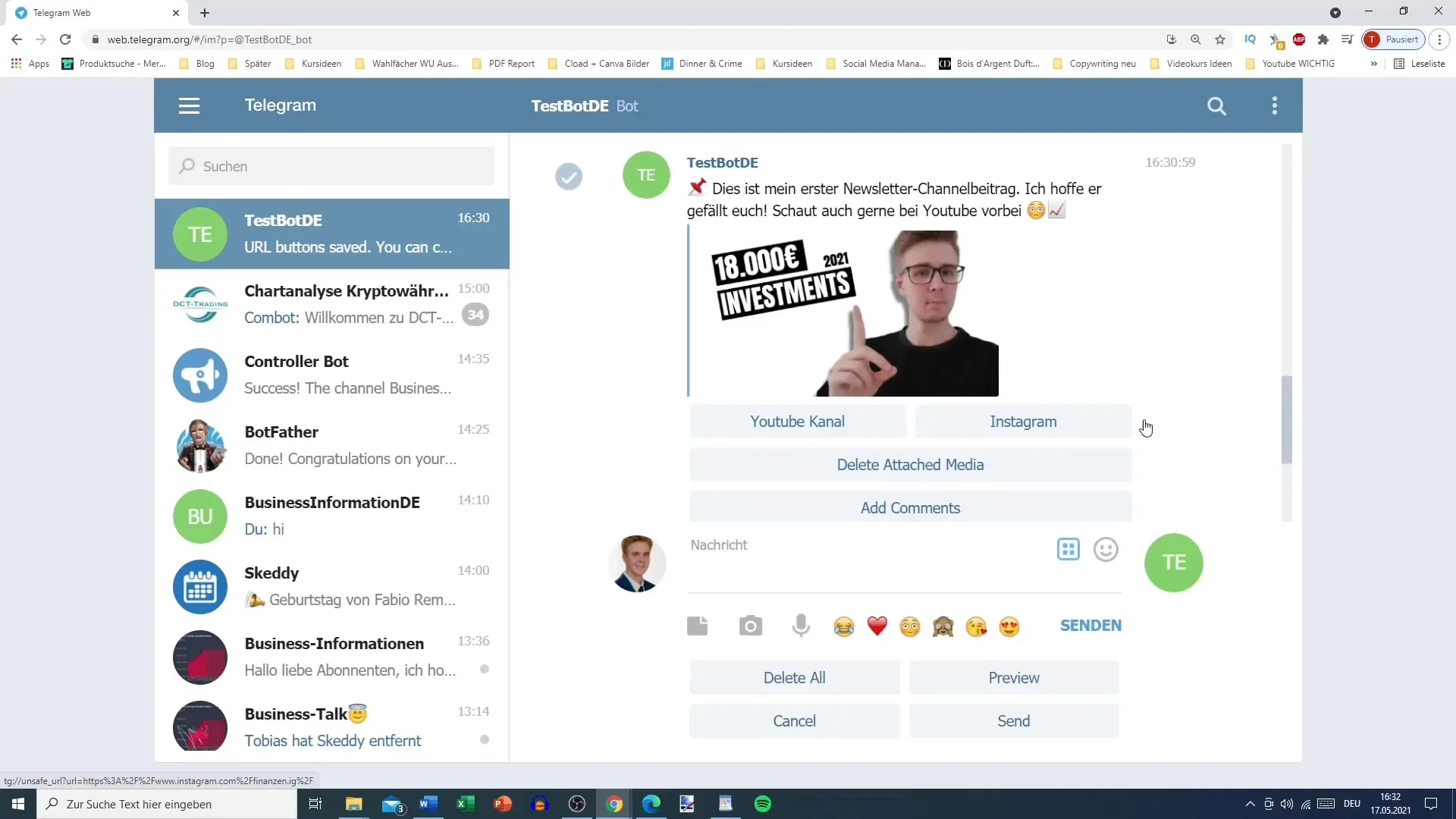
Task: Click the search icon in chat header
Action: click(x=1216, y=105)
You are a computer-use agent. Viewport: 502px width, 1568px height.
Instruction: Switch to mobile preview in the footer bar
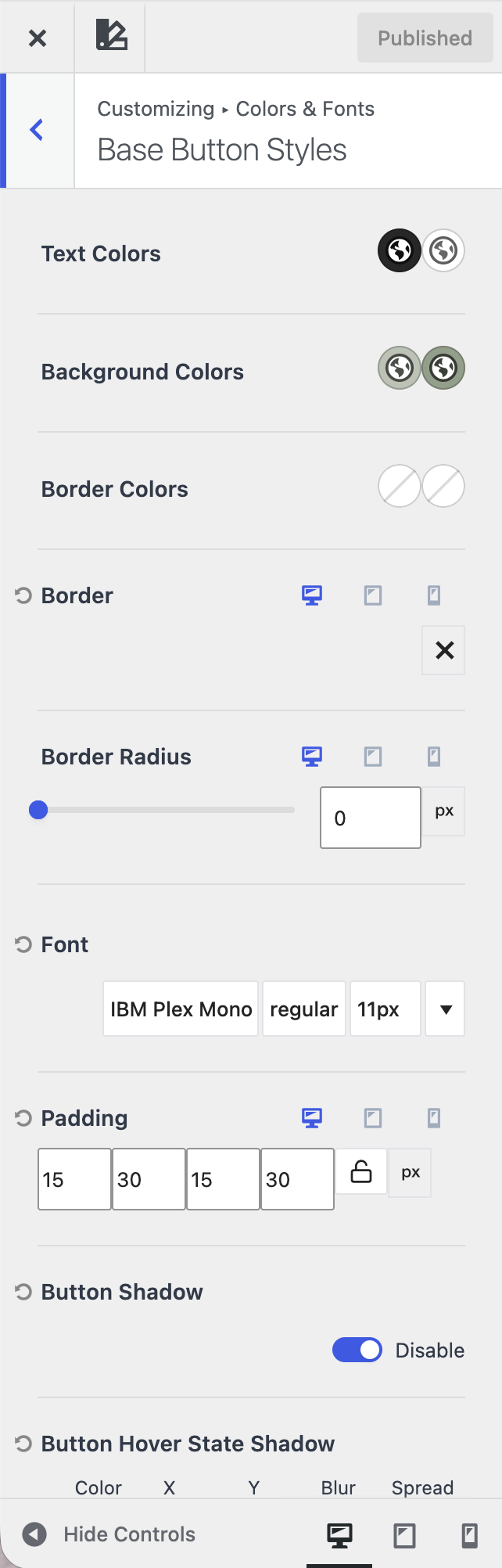tap(469, 1535)
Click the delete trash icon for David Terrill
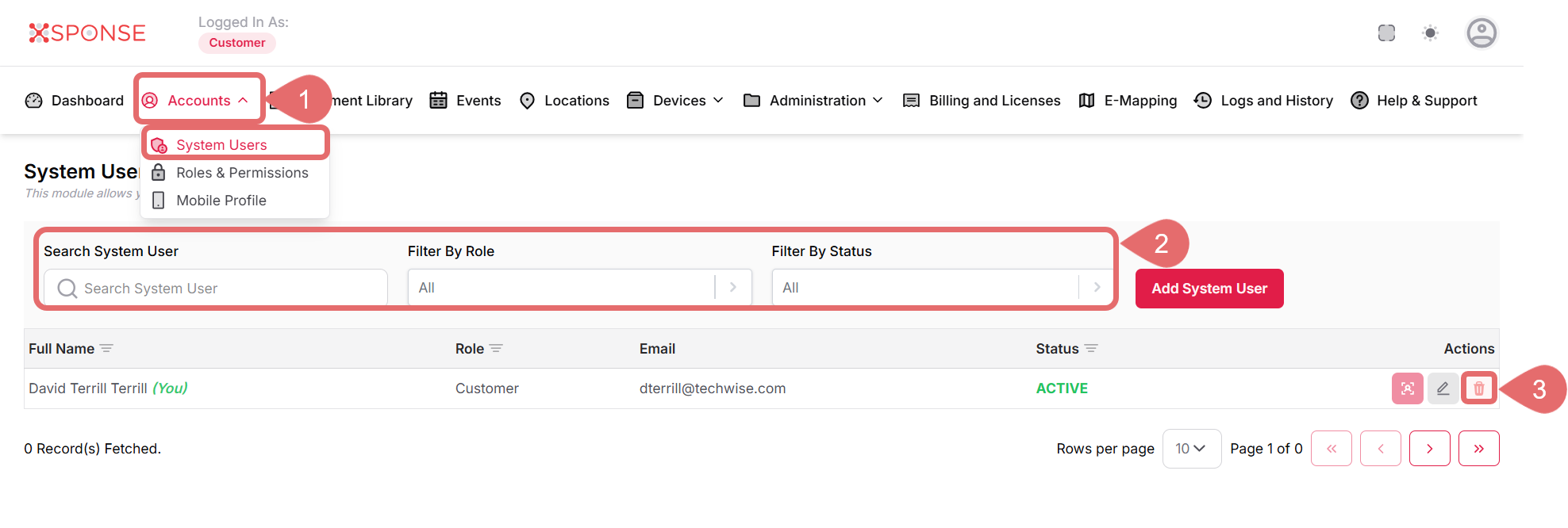The height and width of the screenshot is (528, 1568). pos(1478,388)
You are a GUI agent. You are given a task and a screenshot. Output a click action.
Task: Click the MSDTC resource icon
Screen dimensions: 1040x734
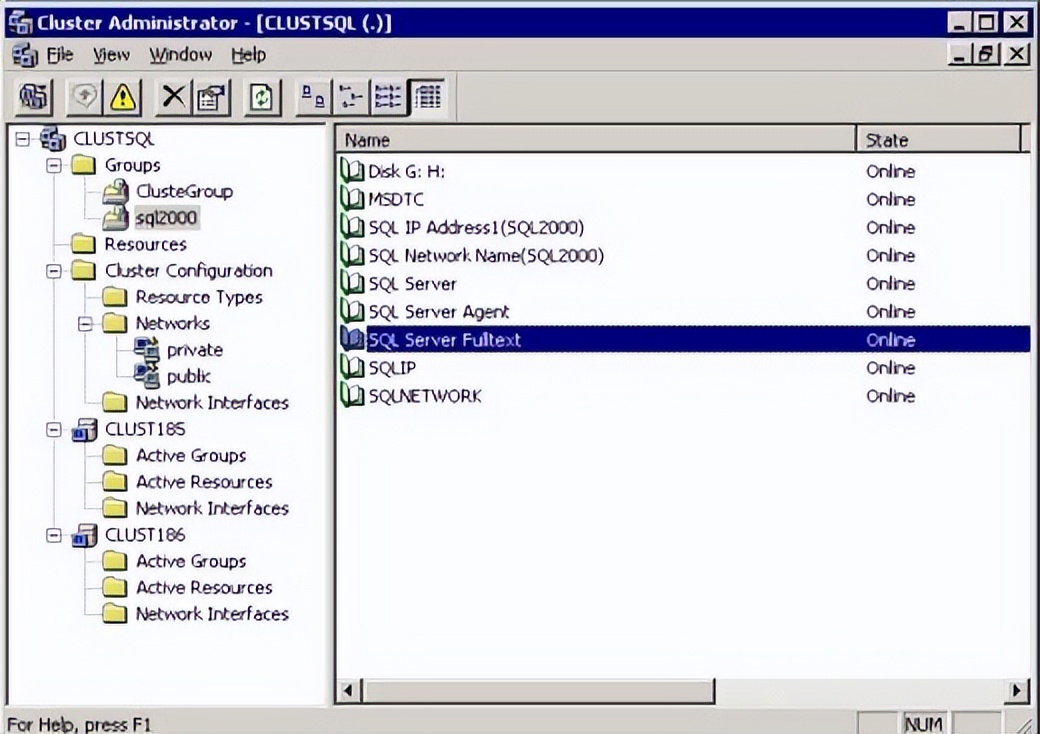coord(352,200)
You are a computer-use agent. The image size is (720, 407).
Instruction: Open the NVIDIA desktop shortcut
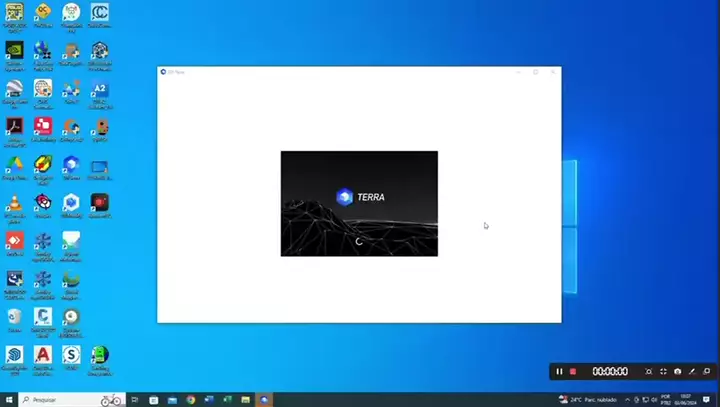pyautogui.click(x=14, y=50)
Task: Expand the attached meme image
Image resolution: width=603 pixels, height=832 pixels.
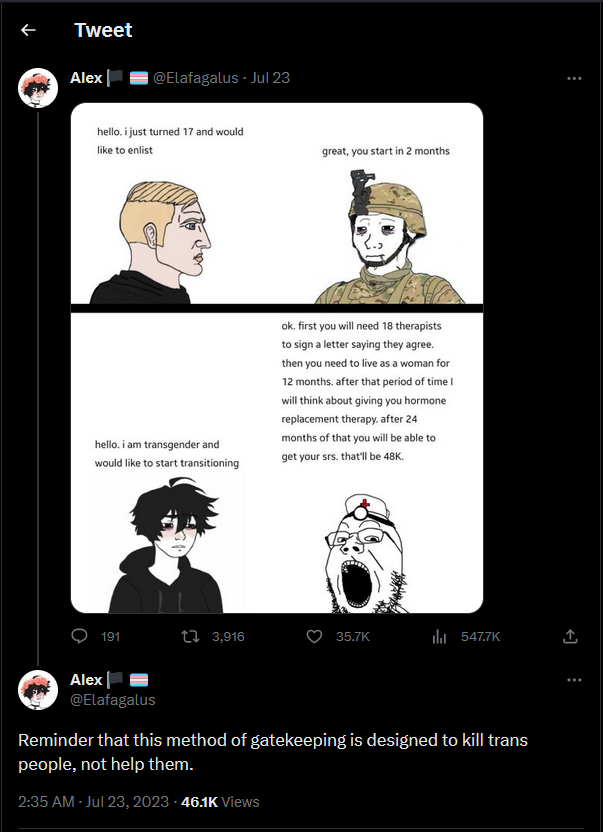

Problem to work on >> Lines from the one that holds "Instruction: Switch to" through the final line of the material are to be duplicated exactly; no pictures belong in the copy.

Solved problem >>
Instruction: Switch to mobile preview in the footer bar
tap(469, 1535)
Click the delete trash icon for David Terrill
The height and width of the screenshot is (528, 1568). pos(1478,388)
You are a GUI agent. You are given a task and a screenshot. Output a click action.
Task: Click the MSDTC resource icon
Screen dimensions: 1040x734
coord(352,200)
You are a computer-use agent. The image size is (720, 407).
Instruction: Open the NVIDIA desktop shortcut
pyautogui.click(x=14, y=50)
Task: Expand the attached meme image
Image resolution: width=603 pixels, height=832 pixels.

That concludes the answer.